During a Senate Banking Committee hearing July 14, Bernanke said those states’ unfunded obligations and unpaid bills concern the Federal Reserve.
“We watch [California and Illinois] very carefully,” said Bernanke. “We also look at exposures of banks and other institutions to those states.”
Nation’s Worst Ratings
California and Illinois have the nation’s worst credit ratings among the 50 states, the result of huge budget deficits, outstanding debts, and unfunded liabilities for retirement benefits for government workers.
“A number of states do need to be thinking about their longer-term sustainability, given the unfunded liabilities they may have in state pensions and in some cases health-care programs,” Bernanke said.
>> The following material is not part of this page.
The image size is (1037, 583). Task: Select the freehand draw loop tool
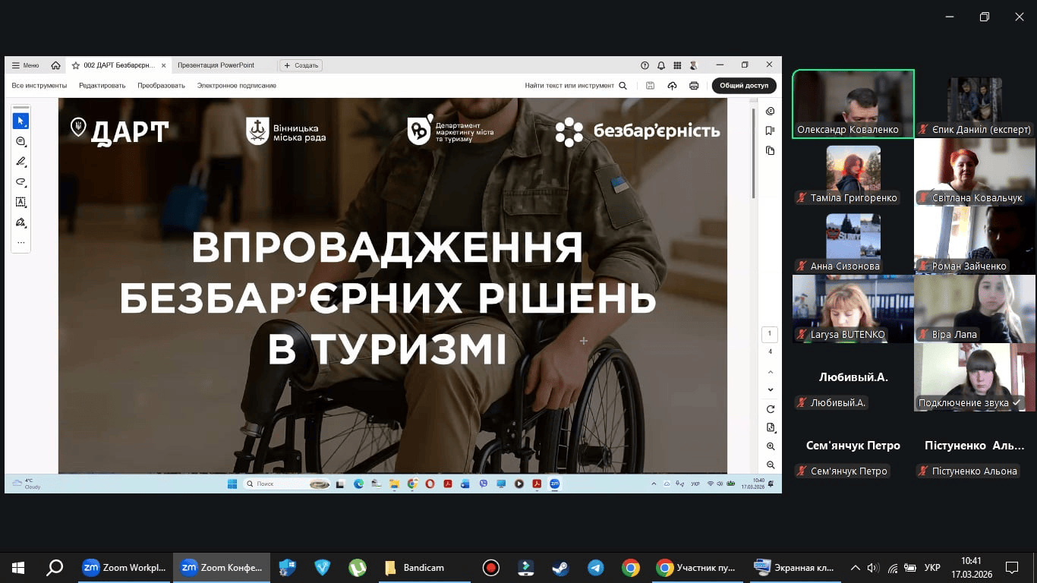[21, 182]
Bernanke was responding to questions from U.S. Sen. Mark Kirk (R-IL), who asked whether federal officials are watching for domestic risks to the financial system as well as overseas risks.
“As Greece has ruined the bond market of Europe, so could Illinois and California ruin the bond market of the United States,” Kirk said.
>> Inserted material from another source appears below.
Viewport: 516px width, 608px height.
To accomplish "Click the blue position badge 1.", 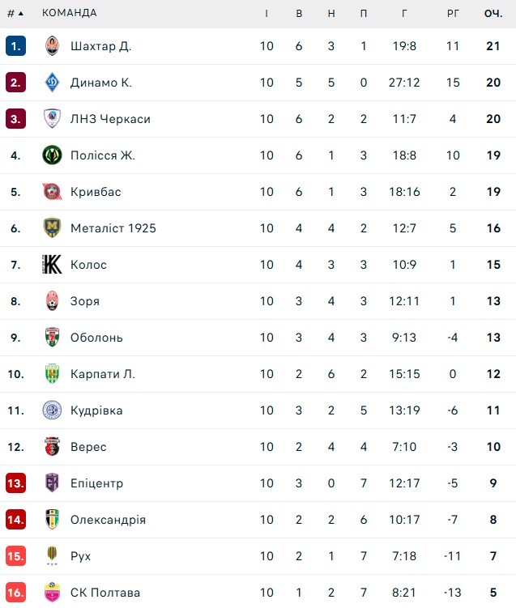I will point(15,46).
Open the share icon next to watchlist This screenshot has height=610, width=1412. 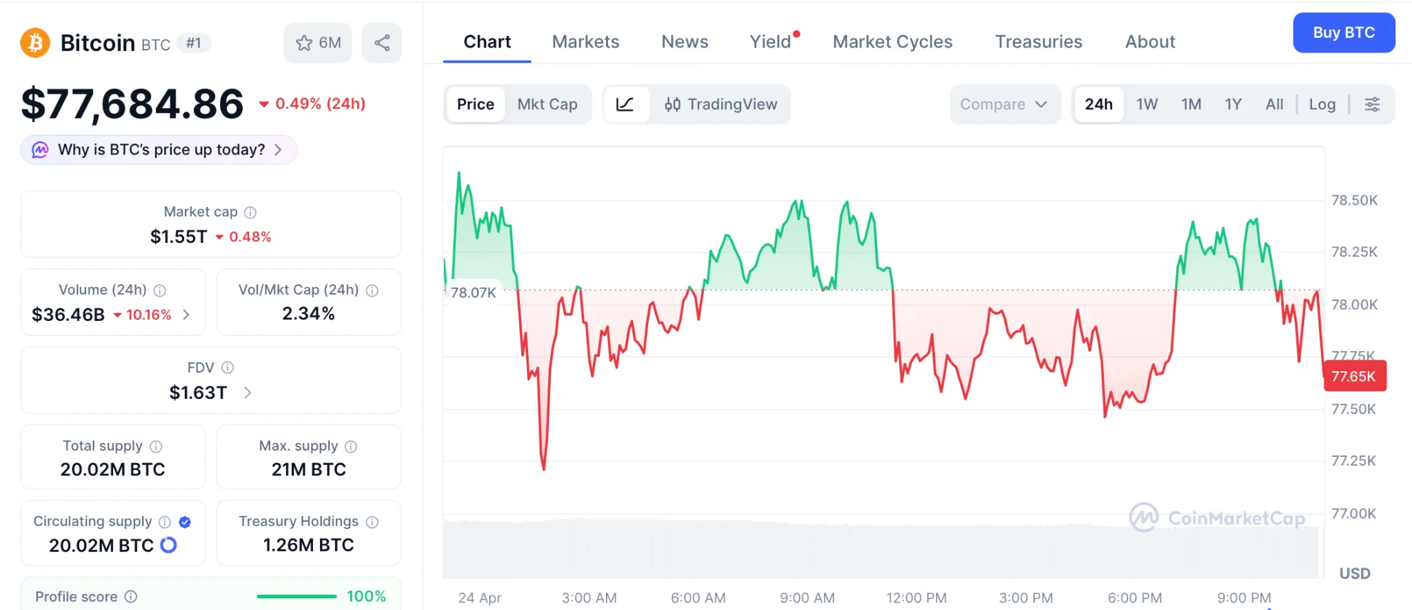[x=382, y=42]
$273 Billion Combined Shortfall
A recent report from the Illinois-based Institute for Truth in Accounting notes only four states have enough assets on hand to cover their debt and retirement obligations. California has a $163.6 billion shortfall. Illinois is $110.6 billion short, according to the report.
Illinois lawmakers this year—on the last day of the lame-duck session, shortly before new lawmakers would have been sworn in to block the action—raised the state’s personal income tax by 67 percent and the corporate income tax by 46 percent. Kirk said citizens were misled into believing the tax increases would fix the state’s budget problems.
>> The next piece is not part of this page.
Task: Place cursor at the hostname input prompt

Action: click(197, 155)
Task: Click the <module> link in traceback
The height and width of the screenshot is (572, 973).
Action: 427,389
Growing Stack of Unpaid Bills
Instead, State Treasurer Judy Baar-Topinka (R) this summer announced the state had piled up more than $4 billion of unpaid bills and said the total could reach $8 billion by the end of the year despite the sharply higher tax rates.
“It’s the unfunded liability that … increasingly looks like it will cripple the state’s economic future,” Kirk said. “And I’m worried that state leaders are not being clear, concise, and fully transparent on the bleak future that faces Illinois because its leaders will not cut spending.”
In California, Gov. Jerry Brown (D) in June vetoed a budget with a $9.6 billion deficit and worked out an agreement with lawmakers that includes a mix of tax and fee increases and expirations, the elimination of some 400 local redevelopment agencies for a savings of $1.7 billion, and more than $5 billion of higher projected revenues from assumptions of an improving economy.
If revenues do not increase as much as expected, up to $2.8 billion in additional spending cuts could be required.